§ **DIRECTIONS**:
Line by line, set down the following material again exactly.

++++ DATASET RECORDS ++++

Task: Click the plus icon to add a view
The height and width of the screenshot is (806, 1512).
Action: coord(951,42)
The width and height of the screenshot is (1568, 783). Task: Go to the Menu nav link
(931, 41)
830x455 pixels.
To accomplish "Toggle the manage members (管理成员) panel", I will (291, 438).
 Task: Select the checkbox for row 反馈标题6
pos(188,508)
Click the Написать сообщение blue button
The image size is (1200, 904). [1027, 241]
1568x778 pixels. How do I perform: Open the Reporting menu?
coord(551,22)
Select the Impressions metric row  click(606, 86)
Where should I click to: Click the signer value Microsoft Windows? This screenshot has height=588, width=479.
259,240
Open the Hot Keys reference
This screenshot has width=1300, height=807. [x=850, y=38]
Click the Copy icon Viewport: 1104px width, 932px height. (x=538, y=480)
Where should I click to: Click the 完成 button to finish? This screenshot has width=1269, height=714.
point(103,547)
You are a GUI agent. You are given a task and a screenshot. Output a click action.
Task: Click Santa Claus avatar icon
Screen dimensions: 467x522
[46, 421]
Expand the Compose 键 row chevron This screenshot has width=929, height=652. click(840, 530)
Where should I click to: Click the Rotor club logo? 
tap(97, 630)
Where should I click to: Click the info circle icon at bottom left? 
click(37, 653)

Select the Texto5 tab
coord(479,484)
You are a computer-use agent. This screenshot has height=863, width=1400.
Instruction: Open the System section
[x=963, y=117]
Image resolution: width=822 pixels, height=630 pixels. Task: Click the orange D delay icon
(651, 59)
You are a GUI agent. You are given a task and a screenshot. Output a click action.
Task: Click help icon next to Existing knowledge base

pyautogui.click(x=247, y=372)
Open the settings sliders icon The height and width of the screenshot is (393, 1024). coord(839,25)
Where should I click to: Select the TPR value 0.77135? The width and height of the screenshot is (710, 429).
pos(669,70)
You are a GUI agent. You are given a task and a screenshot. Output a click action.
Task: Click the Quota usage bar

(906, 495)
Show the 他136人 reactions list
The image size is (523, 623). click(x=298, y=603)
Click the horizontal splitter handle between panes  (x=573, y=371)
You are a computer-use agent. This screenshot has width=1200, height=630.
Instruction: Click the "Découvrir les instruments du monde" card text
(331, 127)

++++

§ **OUTPUT**:
Task: Click the plus icon to add a view
The height and width of the screenshot is (806, 1512).
Action: coord(951,42)
The width and height of the screenshot is (1568, 783). Task: Go to the Menu nav link
(931, 41)
830x455 pixels.
To accomplish "Toggle the manage members (管理成员) panel", I will (291, 438).
 Task: Select the checkbox for row 反馈标题6
pos(188,508)
Click the Написать сообщение blue button
The image size is (1200, 904). [1027, 241]
1568x778 pixels. How do I perform: Open the Reporting menu?
coord(551,22)
Select the Impressions metric row  click(606, 86)
Where should I click to: Click the signer value Microsoft Windows? This screenshot has height=588, width=479.
259,240
Open the Hot Keys reference
This screenshot has width=1300, height=807. [x=850, y=38]
Click the Copy icon Viewport: 1104px width, 932px height. (x=538, y=480)
Where should I click to: Click the 完成 button to finish? This screenshot has width=1269, height=714.
point(103,547)
You are a GUI agent. You are given a task and a screenshot. Output a click action.
Task: Click Santa Claus avatar icon
Screen dimensions: 467x522
[46, 421]
Expand the Compose 键 row chevron This screenshot has width=929, height=652. click(840, 530)
Where should I click to: Click the Rotor club logo? 
tap(97, 630)
Where should I click to: Click the info circle icon at bottom left? 
click(37, 653)

Select the Texto5 tab
coord(479,484)
You are a computer-use agent. This screenshot has height=863, width=1400.
Instruction: Open the System section
[x=963, y=117]
Image resolution: width=822 pixels, height=630 pixels. Task: Click the orange D delay icon
(651, 59)
You are a GUI agent. You are given a task and a screenshot. Output a click action.
Task: Click help icon next to Existing knowledge base

pyautogui.click(x=247, y=372)
Open the settings sliders icon The height and width of the screenshot is (393, 1024). coord(839,25)
Where should I click to: Select the TPR value 0.77135? The width and height of the screenshot is (710, 429).
pos(669,70)
You are a GUI agent. You are given a task and a screenshot. Output a click action.
Task: Click the Quota usage bar

(906, 495)
Show the 他136人 reactions list
The image size is (523, 623). click(x=298, y=603)
Click the horizontal splitter handle between panes  (x=573, y=371)
You are a computer-use agent. This screenshot has width=1200, height=630.
Instruction: Click the "Découvrir les instruments du monde" card text
(331, 127)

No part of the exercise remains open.